The Meizu M3 Note has two cameras. The rear camera has a resolution of 13 MP, a ƒ/2.2 aperture, a 5-element lens, phase-detection autofocus and an LED flash. The front camera has a resolution of 5 MP, a ƒ/2.0 aperture and a 5-element lens.

=== Camera ===
The Meizu M3 Note has a 13 MP main camera featuring an f/2.2 aperture and Phase Detection Autofocus (PDAF). This camera can record video in 1080p resolution at 30 frames per second. The device has a 5 MP front-facing camera with an f/2.0 aperture, which also supports 1080p video recording at 30 fps.

==Reception==
The M3 Note received generally positive reviews.

Android Authority gave the M3 Note a rating of 8.2 out of 10 possible points and concluded that "the Meizu M3 Note packs a very large punch for its price". Furthermore, the build quality, battery life and the good display were praised.
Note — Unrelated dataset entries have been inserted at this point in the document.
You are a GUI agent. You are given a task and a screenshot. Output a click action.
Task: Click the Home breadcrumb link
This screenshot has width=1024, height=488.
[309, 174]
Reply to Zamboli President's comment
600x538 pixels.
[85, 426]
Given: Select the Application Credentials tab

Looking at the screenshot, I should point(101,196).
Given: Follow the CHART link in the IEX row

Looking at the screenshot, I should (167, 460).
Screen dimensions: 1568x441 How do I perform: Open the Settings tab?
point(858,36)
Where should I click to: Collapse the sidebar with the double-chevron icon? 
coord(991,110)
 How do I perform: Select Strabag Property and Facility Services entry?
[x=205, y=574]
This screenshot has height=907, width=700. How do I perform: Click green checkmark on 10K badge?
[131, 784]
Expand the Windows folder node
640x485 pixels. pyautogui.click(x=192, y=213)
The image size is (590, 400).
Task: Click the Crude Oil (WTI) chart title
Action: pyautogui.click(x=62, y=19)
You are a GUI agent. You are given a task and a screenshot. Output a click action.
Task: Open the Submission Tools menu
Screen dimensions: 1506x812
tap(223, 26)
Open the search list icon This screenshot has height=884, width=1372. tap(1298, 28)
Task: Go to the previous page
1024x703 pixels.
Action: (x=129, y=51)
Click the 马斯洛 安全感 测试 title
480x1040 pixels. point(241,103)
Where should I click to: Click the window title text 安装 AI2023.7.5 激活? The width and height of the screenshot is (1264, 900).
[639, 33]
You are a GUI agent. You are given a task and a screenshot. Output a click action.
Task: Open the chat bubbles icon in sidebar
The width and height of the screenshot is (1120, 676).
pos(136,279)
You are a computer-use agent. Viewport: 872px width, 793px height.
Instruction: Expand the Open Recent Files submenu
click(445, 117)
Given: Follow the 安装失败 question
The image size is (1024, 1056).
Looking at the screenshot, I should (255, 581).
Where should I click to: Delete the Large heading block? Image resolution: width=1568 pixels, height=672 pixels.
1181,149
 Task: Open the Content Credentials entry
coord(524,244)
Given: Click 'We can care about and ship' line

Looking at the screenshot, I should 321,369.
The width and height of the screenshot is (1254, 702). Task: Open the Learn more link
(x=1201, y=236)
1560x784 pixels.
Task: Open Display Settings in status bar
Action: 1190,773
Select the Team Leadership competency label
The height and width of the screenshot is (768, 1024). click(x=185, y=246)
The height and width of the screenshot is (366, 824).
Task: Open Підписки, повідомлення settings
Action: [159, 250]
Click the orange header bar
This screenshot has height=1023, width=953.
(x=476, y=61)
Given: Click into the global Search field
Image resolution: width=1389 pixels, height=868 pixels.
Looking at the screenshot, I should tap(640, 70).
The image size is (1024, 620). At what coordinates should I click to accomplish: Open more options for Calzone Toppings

Huffington Post stated that the Meizu M3 Note is "[an] affordable and highly functional Android smartphone, with a large HD screen, great design and impressive battery life".

Android Headlines also reviewed the device and concluded that "[the] overall fantastic performance and just a great experience in general make the Meizu M3 Note an easy recommendation for sure".

TechSpot gave the M3 Note a rating of 7.5 out of 10 possible points and noted that "the M3 Note could be a great budget smartphone purchase".